GIVEN TEXT:
********************

Eisenstein envisioned a genealogical relationship between the architectural ensemble and film. He designed a moving spectator for both, while taking the reader, quite literally, for a walk:

The word pathis not used by chance. Nowadays it is the imaginary path followed by the eye and . . . the mind across a multiplicity of phenomena, far apart in time and space, gathered in a certain sequence . . . ; and these diverse impressions pass in front of an immobile spectator.

In the past, however, the opposite was the case: the spectator moved between [a series of] carefully disposed phenomena that he observed sequentially with his visual sense[7].

The film spectator, in this analysis, moves across an imaginary path, traversing multiple sites and times. A fictional navigation connects distant moments and far-apart places. And film inherits the possibility of such a spectatorial voyage from the architectural field:

An architectural ensemble . . . is a montage from the point of view of a moving spectator. . . . Cinematographic montage is, too, a means to ‘link’ in one point—the screen—various fragments of a phenomenon filmed in diverse dimensions, from diverse points of view and sides[8].

The filmic path is the modern version of the architectural itinerary, with its own montage of cultural space. Film follows a historical course—that is, a museographic way of collecting together various fragments of cultural phenomena from diverse geo-historical moments that are open for spectatorial recollection in space. In this sense, film descends not only historically but also formally from a specific architectural promenade: the kind of exploration offered by the architectures of display. The consumer of this architectural viewing space is the prototype of the film spectator.

Mnemonic Architectures

Eisenstein’s imaginal vision of the filmic-architectural promenade follows a mnemonic path. It bears the mark of the art of memory and, in particular, its way of linking collection and recollection in a spatial fashion. Let us recall that the art of memory was itself a matter of mapping space and was traditionally an architectural affair[9]. In the first century A.D., Quintilian formulated his landmark understanding of the way memory works in architectural terms[10]. To create a memory, one would imagine a building and, peripatetically, populate each room and part of the space with an image; then, to recall the memory, one would mentally retraverse the building, moving around and through the space, revisiting in turn all the rooms that had been “decorated” with imaging. Mobilized in this way, memories are motion pictures. As Quintilian has it, memory stems from a narrative, mobile, architectural experience of site.

********************

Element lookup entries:

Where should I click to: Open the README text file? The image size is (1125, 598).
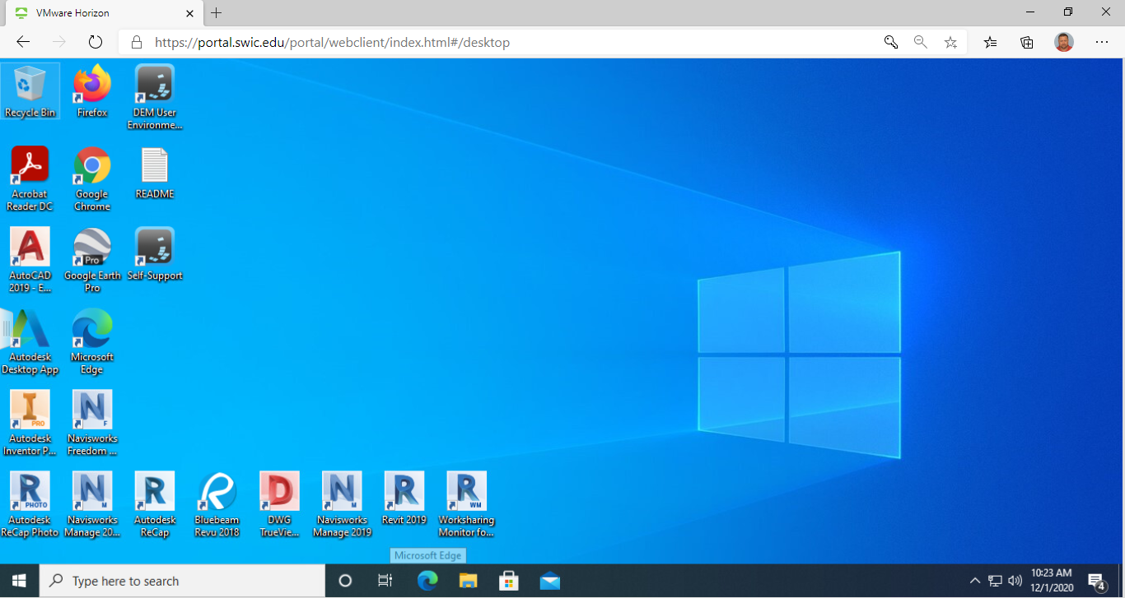point(154,166)
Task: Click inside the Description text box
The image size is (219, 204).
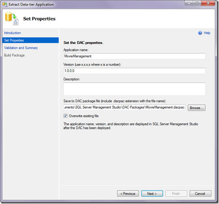Action: click(135, 89)
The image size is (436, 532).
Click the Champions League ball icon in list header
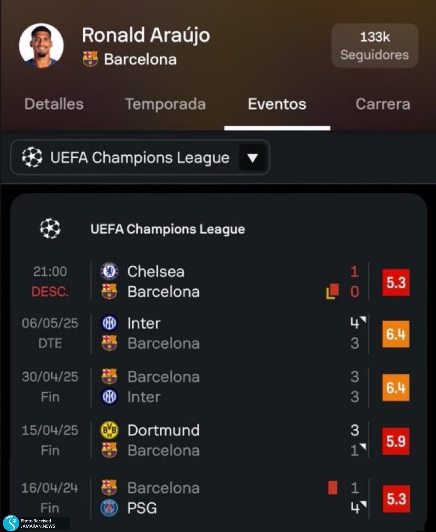50,229
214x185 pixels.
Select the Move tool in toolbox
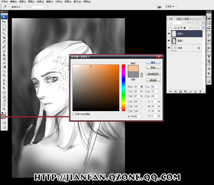(x=4, y=22)
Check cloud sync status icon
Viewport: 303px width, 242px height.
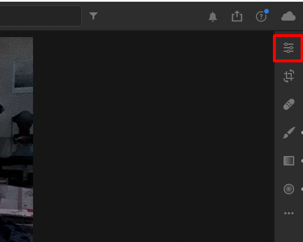(288, 16)

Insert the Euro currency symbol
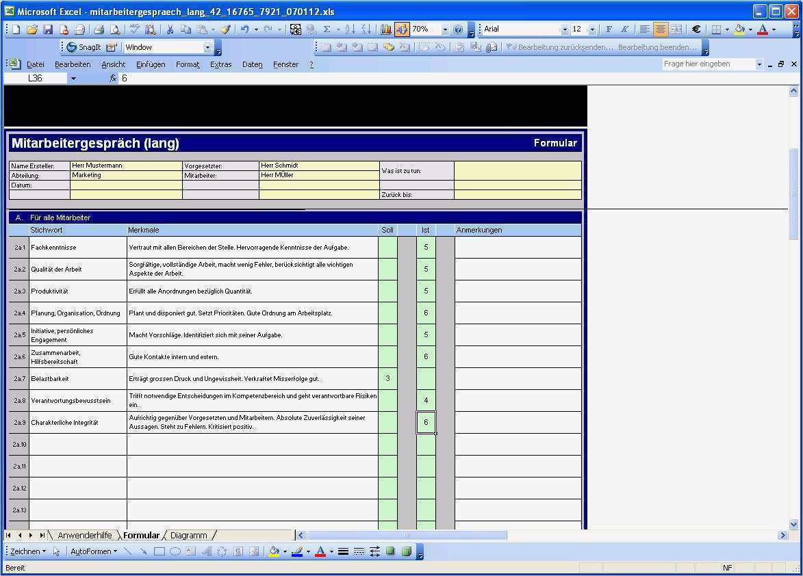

********************

TASKS TO PERFORM:
1) In the passage on Eisenstein, film, and architecture, translate this sentence into Spanish: "A fictional navigation connects distant moments and far-apart places."
2) Continue the passage on Eisenstein, film, and architecture, picking up after its final sentence about Quintilian.

RESPONSES IN ORDER:
1) Una navegación ficticia conecta momentos distantes y lugares muy alejados entre sí.

2)
The art of memory is an architecture of inner writing in which places are constantly reconfigured, as if drawn on wax. It bears the peculiar celluloid texture of a filmic set—a site of constant redrawing, a place where many stories can take place, and take the place of memory. Before motion pictures mobilized time—substituting for memory, in the end—the art of memory made room for a montage of images. By means of an architectural promenade, it enabled this process of image collection to generate recollection.           

Placed within this particular architectural history, the movie theater emerges as a modern version of the memory theater. Here, the spectator is a passenger, sent on an architectural journey to read memories in place, with the effect that memory itself is set in motion. Understood in this way, the architecture of the film theater also recalls the site of display of the museum. Film and the museum are products of an era that activated the gaze in sequence, mobilized and narrativized space, created the very impulse to exhibit, and constructed—indeed, architected—the actual experience of spectatorship. As such visual spaces of public exhibition, the museum and the cinema share a private dimension: they are visited in spectatorial itineraries that trigger private, mnemonic, affective responses. These public sites mobilize cultural memory with their imaginative, haptic, mobile forms of reception.

Moving Through The Landscape of Modernity

This notion that memory, imagination, and affect are linked to movement—embodied in film itineraries and museum walks—has an origin that can be traced to the moment in modernity when motion became tangibly craved as a form of haptic stimulation. With modernity, a desire for tactile sensation increased, driving an impulse to expand the subject’s universe and, eventually, exhibit it on a screen. The images gathered by the senses were thought to produce “trains” of thought. Fancying—that is, the configuration of a series of relationships created on imaginative tracks—was the effect of a spectatorial movement that evolved further in cinema, the city, and the museum. It was the emergence of such sensuous, sequential imaging (a haptic transport) that made it possible for the serial image in film and the sequencing of vitrines in the museum to come together in receptive motion.

In this modern, haptic configuration of sequential picturing, there are also traces of landscape design. The legacy of the picturesque, in particular, was to enable the imagination to form the habit of feeling through the eye»[11]. A memory theater of sensual pleasures, the picturesque garden was an exterior designed to put the visitor in touch with inner space. As one moved through its haptic space, the exterior of the landscape was transformed into an interior map—the landscape within us. Picturesque space, not unlike cinematic space and the display of collections in the cabinet of curiosity, the precursor of the museum, was furthermore an aesthetics of fragments and discontinuities—a mobilized montage of multiple perspectives and asymmetrical views. Such a montage of relics activated our own modern museographic experiences of recollection.

From the Wall to the Screen

Because it emerges from these haptic routes, cinema has its roots in the new fashions of spatiality that marked the rise of modernity and, in turn, shaped the very design of modern movement. In following the kinds of movement that were taking place in cultural traveling, we traverse a terrain that extended from landscape design to view painting and, eventually, panoramic vision and filmic architectures. As it was located and dislocated, vision was transformed along the route of urban mapping. As space was haptically absorbed and consumed in movement by a spectator, a new architectonics was set in motion: sites were set in moving perspectives, expanding both outward and inward. The new sensibility engaged the physicality and imagination of the observer who craved this mobilized space.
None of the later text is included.